Task description: In the material below, the line holding "This screenshot has height=635, width=700." and every line after it should be reproduced exactly, please, with pictures omitted.

Task input:

:::::

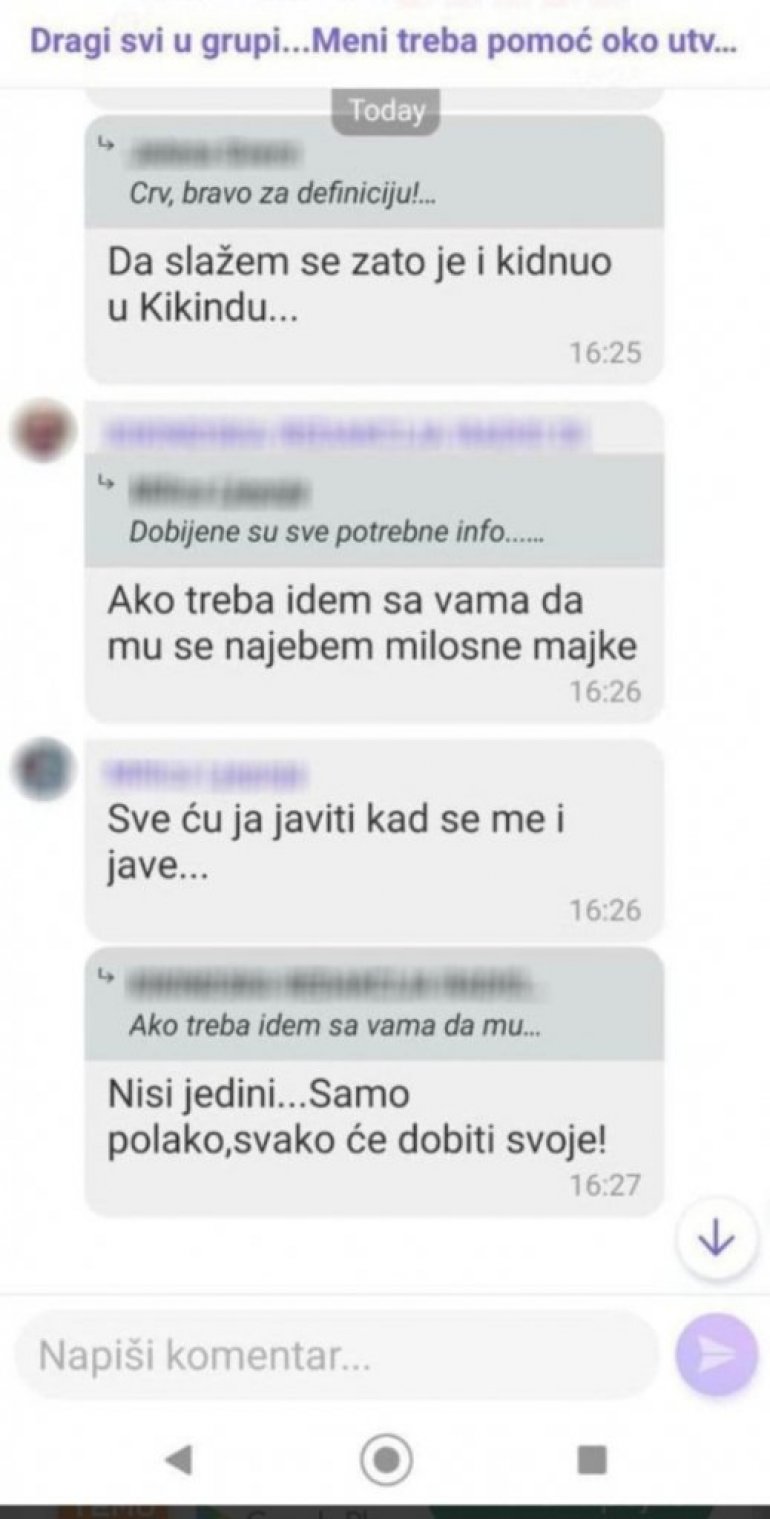770x1519 pixels.
Task: Open the Dragi svi u grupi header
Action: 385,45
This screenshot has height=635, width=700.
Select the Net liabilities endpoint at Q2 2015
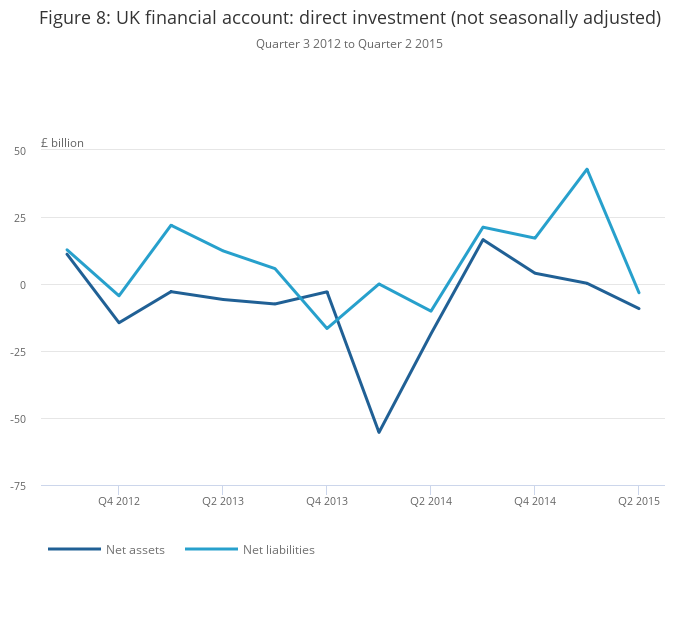tap(639, 293)
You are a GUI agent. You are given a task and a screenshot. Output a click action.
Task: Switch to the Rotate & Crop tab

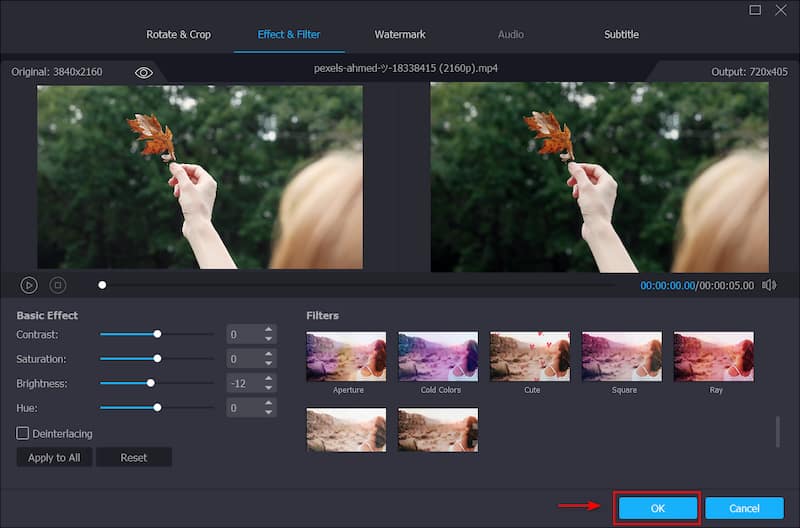[179, 34]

:::::

Result of the exercise:
This screenshot has height=635, width=700.
Select the Net liabilities endpoint at Q2 2015
tap(639, 293)
You are a GUI agent. You are given a task and a screenshot. Output a click action.
Task: Switch to the Rotate & Crop tab

[179, 34]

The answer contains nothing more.